One of the consequences of giving homework on material that hasn’t been covered in class previously -and especially if was a lot- is that it takes up a lot of class time to check . It becomes worse when the exercise has not been understood well and it becomes necessary to do remedial work. Even when the material has been presented in class and has been well comprehended, make sure that taking up the homework does not take more than 20 to 25 minutes in a two hour lesson. Have most of the time available in a lesson for new learning to take place and for students to practice their English.
3 Don’t always set writing as homework.
It is very common to set writing exercises and especially essays and compositions as homework because doing it in class is considered a waste of class time.
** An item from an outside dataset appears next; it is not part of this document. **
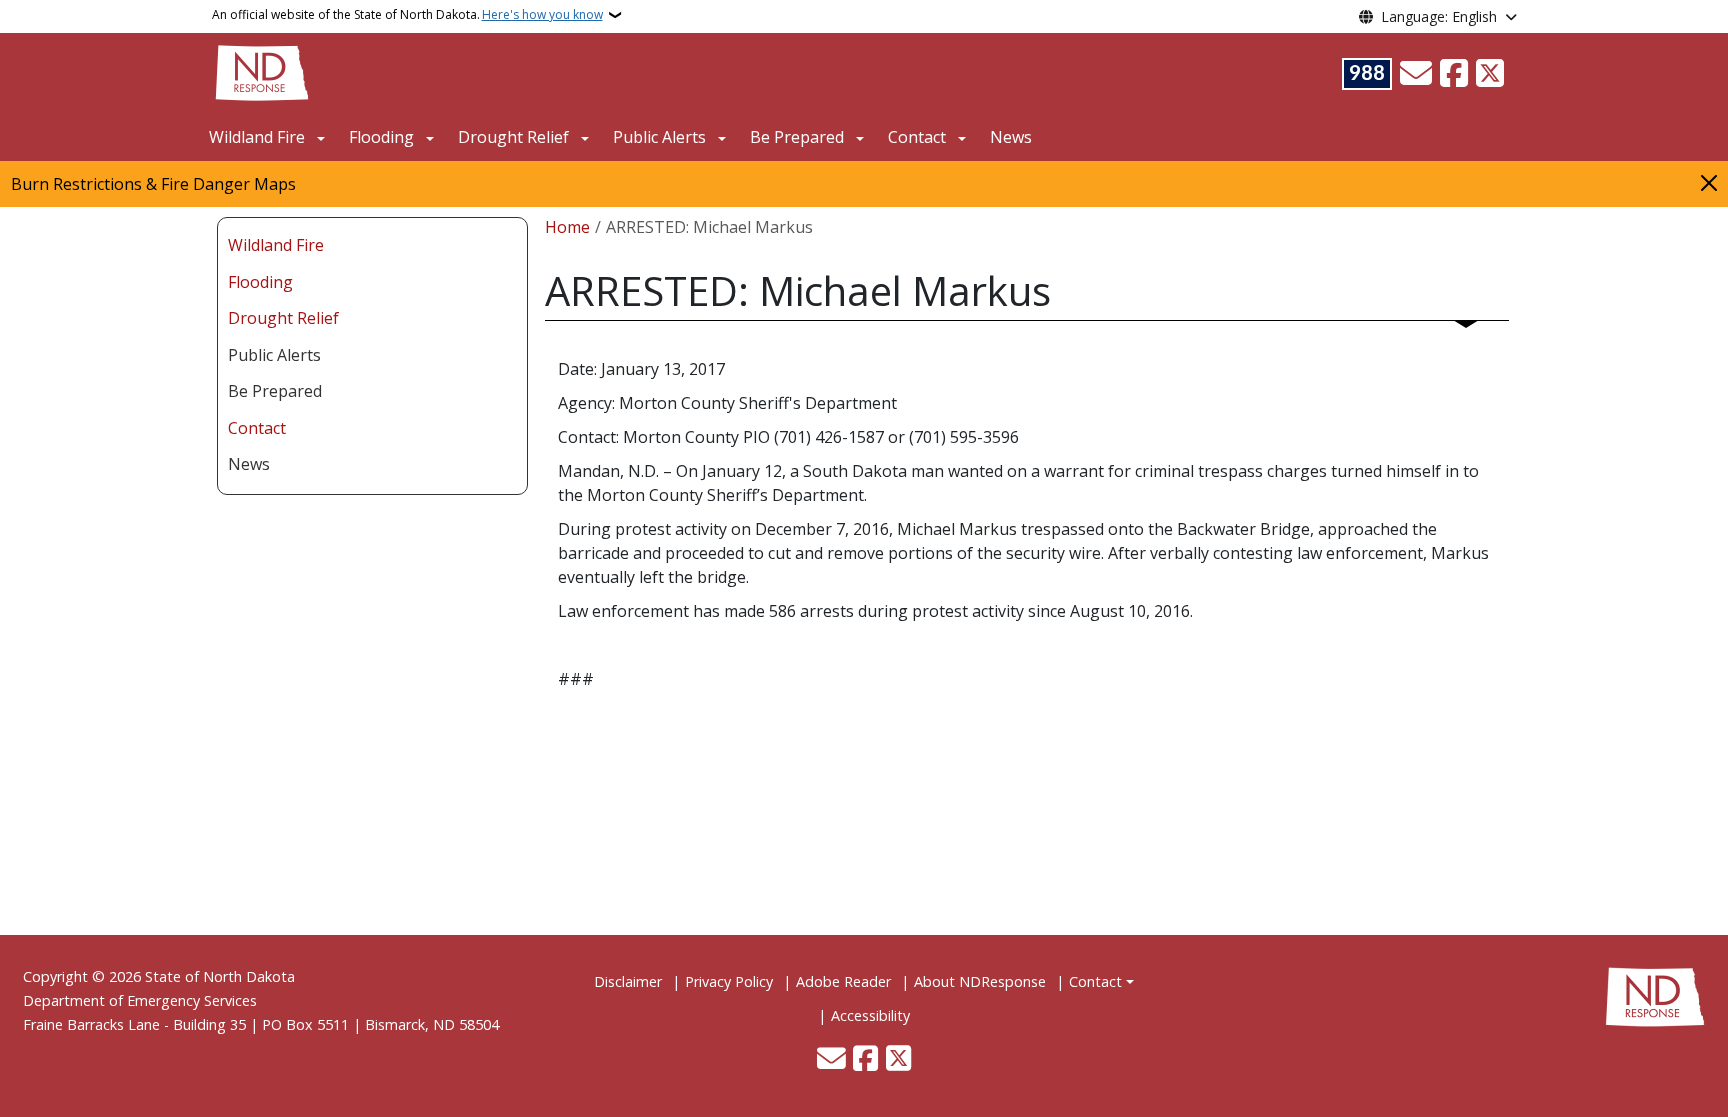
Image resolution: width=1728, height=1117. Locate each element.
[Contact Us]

It truly can be a waste if the teacher does nothing except let the students write their compositions and collect them later, however, if the writing is guided and monitored as the students write, students can be taught how to structure longer pieces of writing effectively. Doing this periodically can especially help students who chronically have problems putting together a coherent piece of writing.
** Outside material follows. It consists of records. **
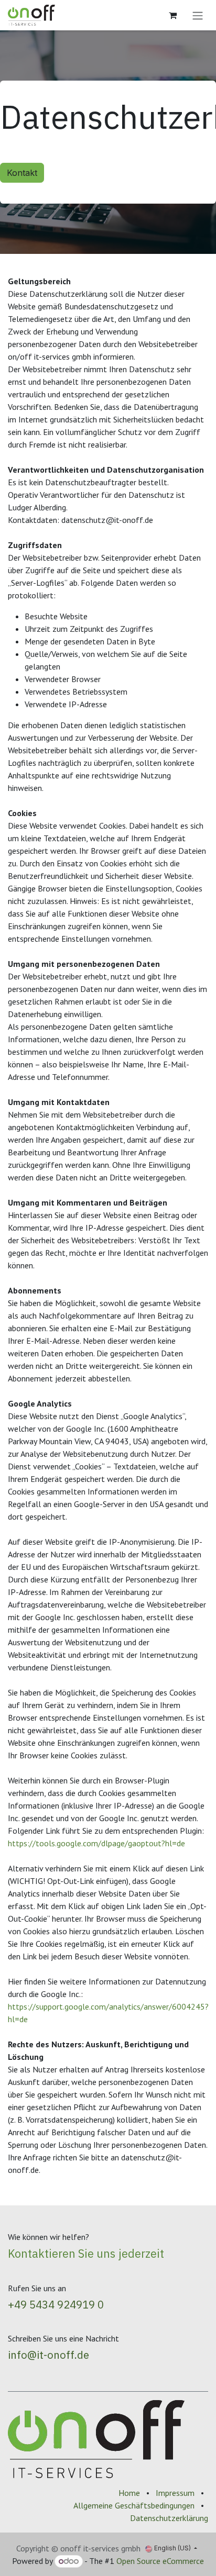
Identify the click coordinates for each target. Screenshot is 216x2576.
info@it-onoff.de (48, 2355)
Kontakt (22, 173)
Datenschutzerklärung (169, 2518)
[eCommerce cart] (172, 15)
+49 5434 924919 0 (56, 2305)
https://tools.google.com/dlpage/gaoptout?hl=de (96, 1843)
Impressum (175, 2493)
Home (129, 2493)
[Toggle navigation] (197, 15)
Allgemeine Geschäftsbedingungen (134, 2505)
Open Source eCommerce (160, 2561)
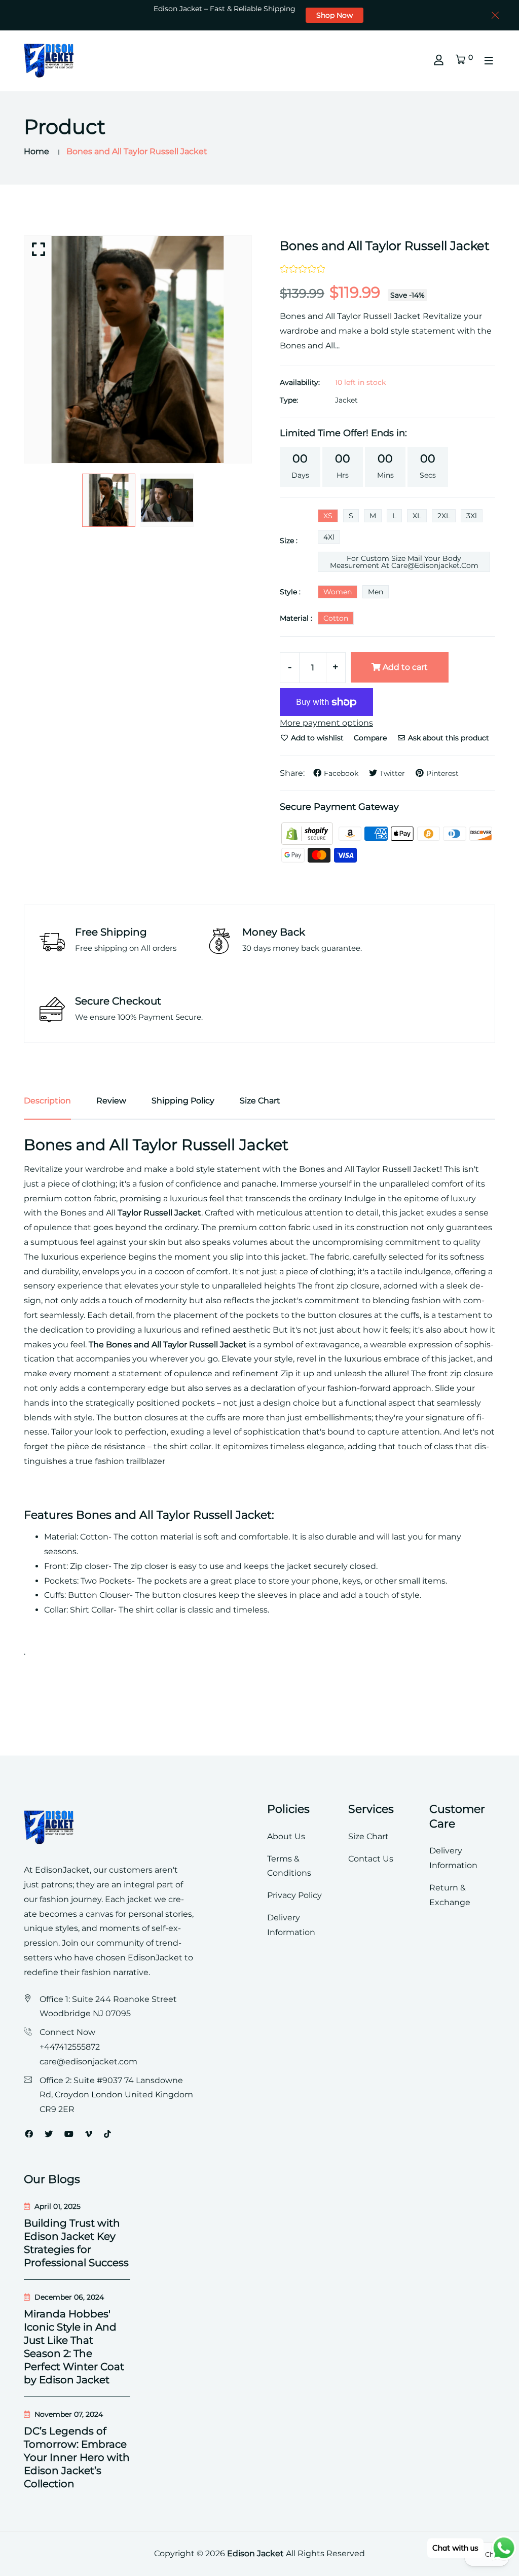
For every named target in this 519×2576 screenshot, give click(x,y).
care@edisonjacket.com (88, 2061)
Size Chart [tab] (260, 1100)
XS (327, 515)
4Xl (329, 537)
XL (417, 515)
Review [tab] (111, 1100)
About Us (286, 1836)
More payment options (326, 723)
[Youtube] (69, 2134)
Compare (370, 737)
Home (36, 151)
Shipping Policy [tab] (183, 1100)
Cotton (335, 618)
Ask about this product (447, 737)
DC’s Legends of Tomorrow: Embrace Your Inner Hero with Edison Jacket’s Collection (77, 2457)
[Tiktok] (107, 2134)
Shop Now (334, 15)
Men (375, 591)
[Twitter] (49, 2134)
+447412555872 (70, 2047)
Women (337, 591)
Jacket (346, 400)
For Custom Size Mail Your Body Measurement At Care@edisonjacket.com (404, 562)
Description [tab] (47, 1100)
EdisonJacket (156, 1957)
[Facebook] (29, 2134)
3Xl (471, 515)
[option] (137, 349)
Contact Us (370, 1859)
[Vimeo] (88, 2134)
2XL (443, 515)
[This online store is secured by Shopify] (308, 833)
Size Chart (368, 1836)
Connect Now (67, 2032)
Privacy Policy (294, 1895)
4 Don’t speak Greek most of the time.
Some teachers believe a teacher should speak the students’ native language so that they can fully understand all explanations and then use English to practice the structures which have been taught. Many students also prefer this too because they feel comfortable when everything is easily understood. However, much is lost doing this especially concerning picking up acquired language as opposed to language which is taught. The truth is most of what our students learn is acquired as opposed to what we have taught them in class and a great way to increase language acquisition is to speak and communicate naturally and authentically in English with them in class. Greek, I believe, should be used minimally. The lesson should in English and not solely about English.
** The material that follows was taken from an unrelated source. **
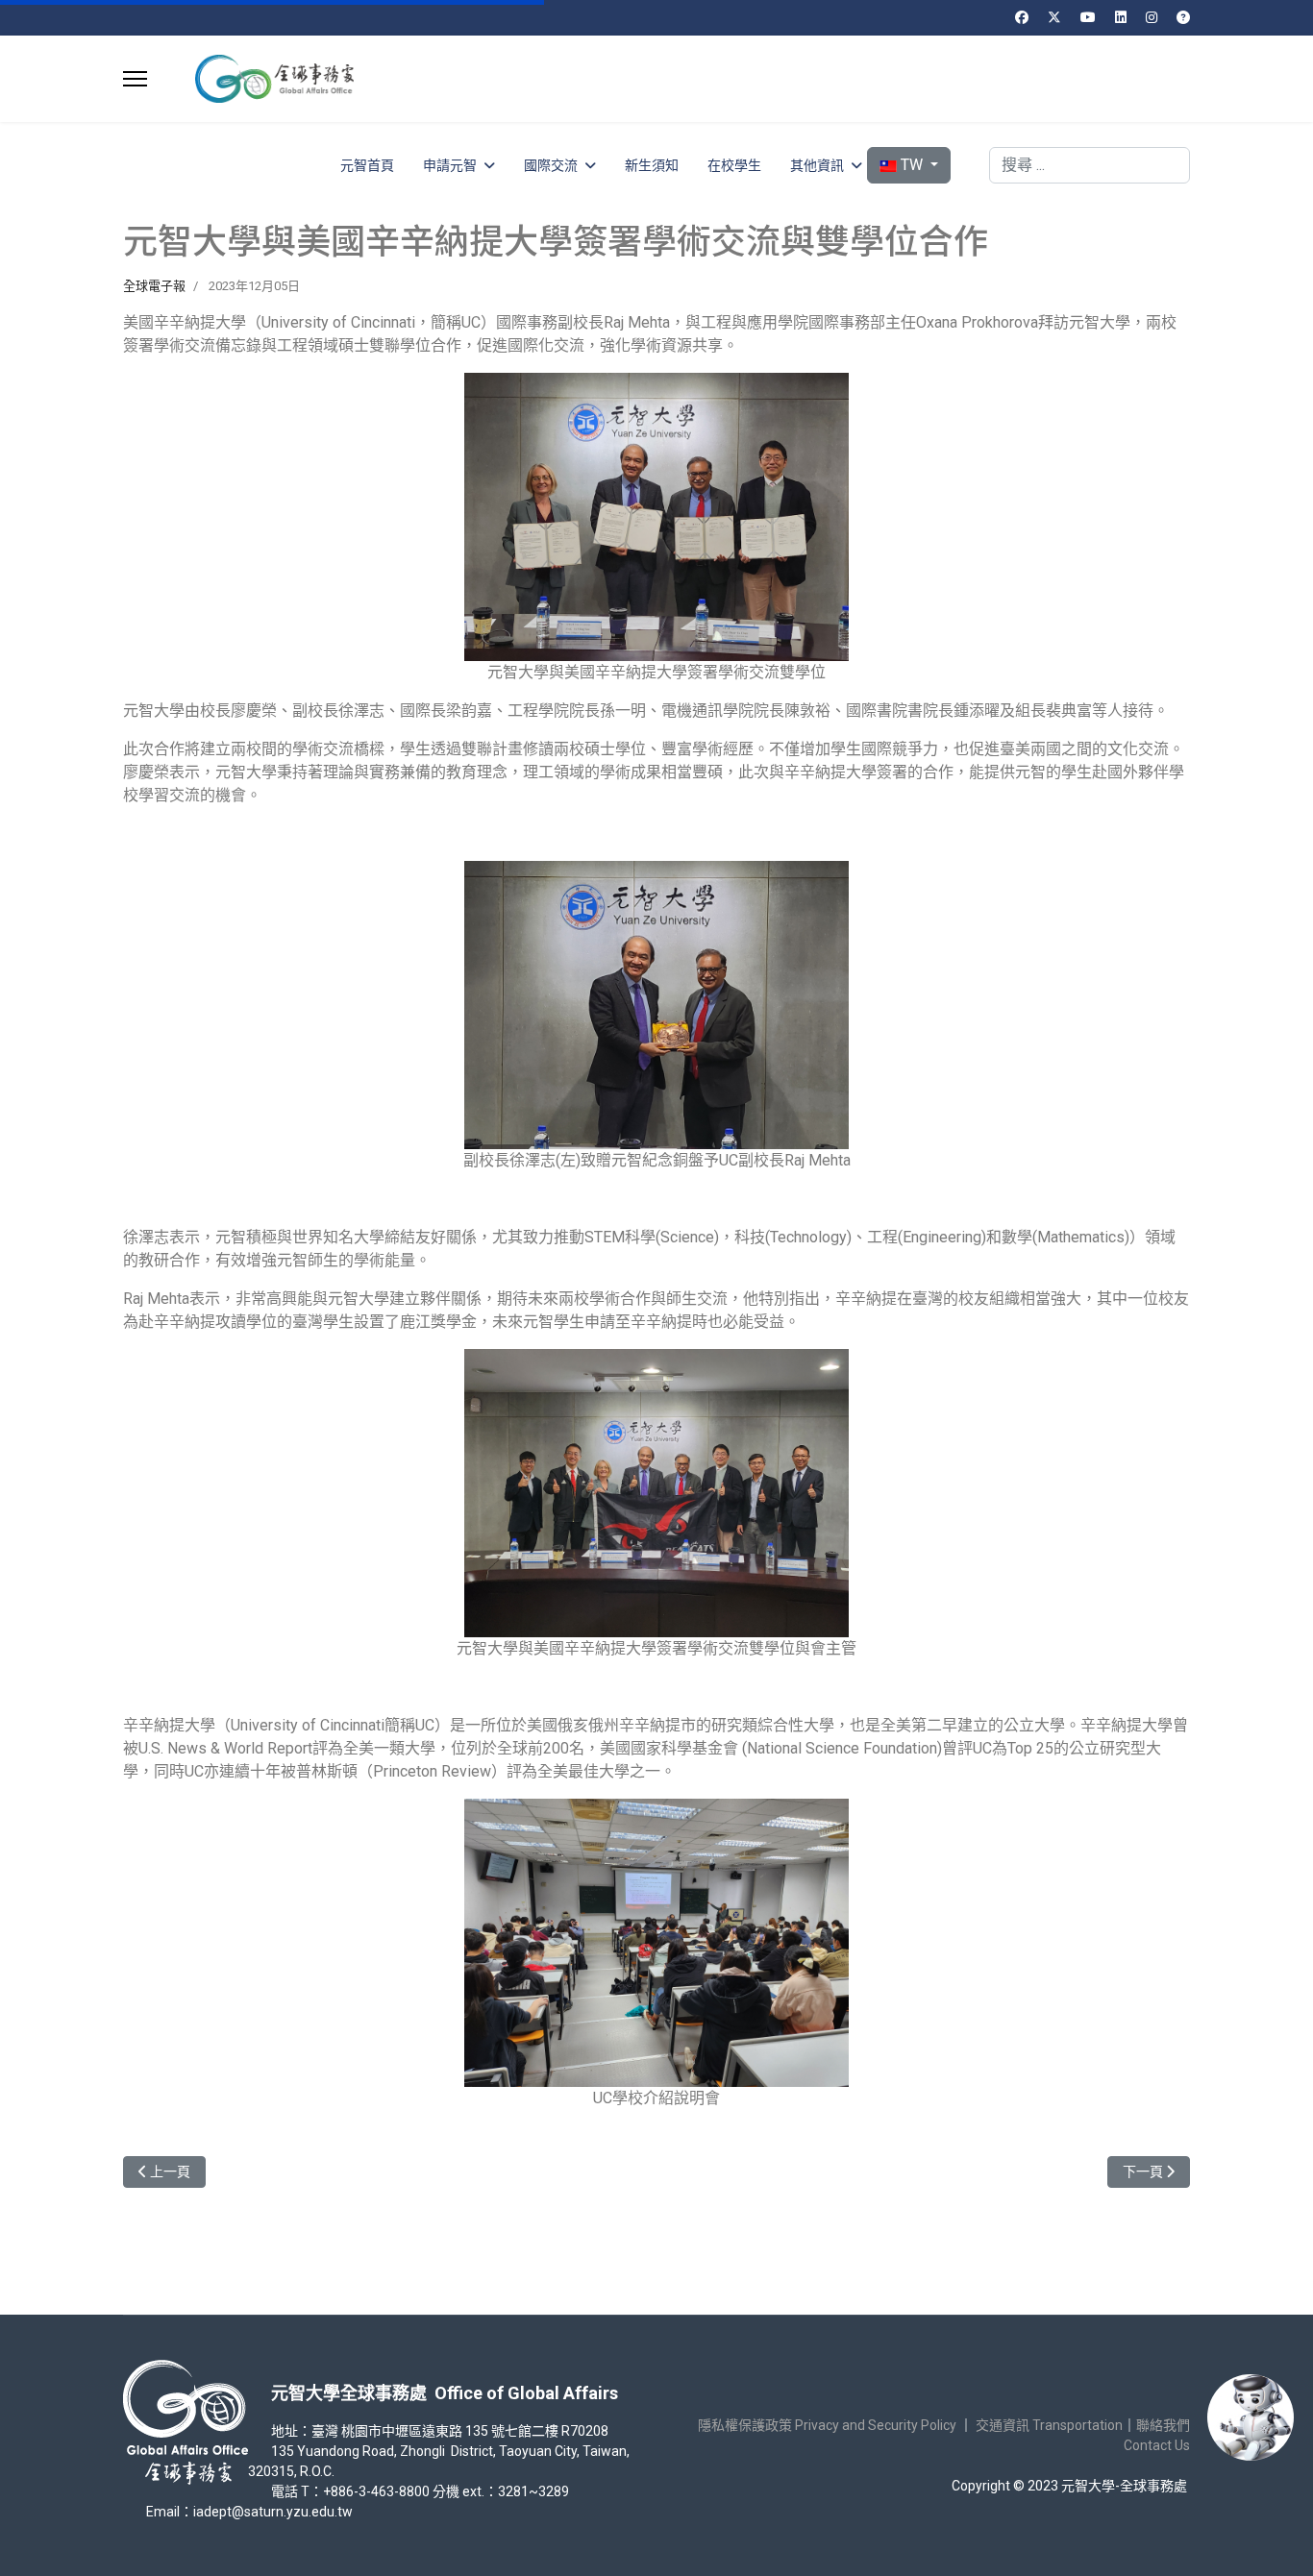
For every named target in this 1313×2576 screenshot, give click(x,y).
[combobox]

5 Don’t be a one man show.
Some teachers feel they are doing a good job teaching when they deliver a powerful, dynamic lesson where their students are listening with rapt attention. Of course, there is nothing wrong with this and students do gain from it, but it should not be done all the time. If your students are spending almost all their time listening to you taking, they are not exercising or practicing their other skills, especially their productive skills. It’s important when you’re teaching to keep in mind what your students are actually doing in any given exercise and how engaged they are in doing it and how this will benefit them. Ultimately, students gain more and find it more rewarding when they are actively involved in classroom activities rather than being entertained. In other words, don’t fall in love with the sound of your own voice.•
*Steve Vassilakopoulos is an EFL teacher, teacher trainer, writer and examiner for various exam boards. He has been involved in the teaching of English since 1985 and is holder of an R.S.A Dip. from Cambridge University and Masters Degree from McMaster University, Hamilton, Canada.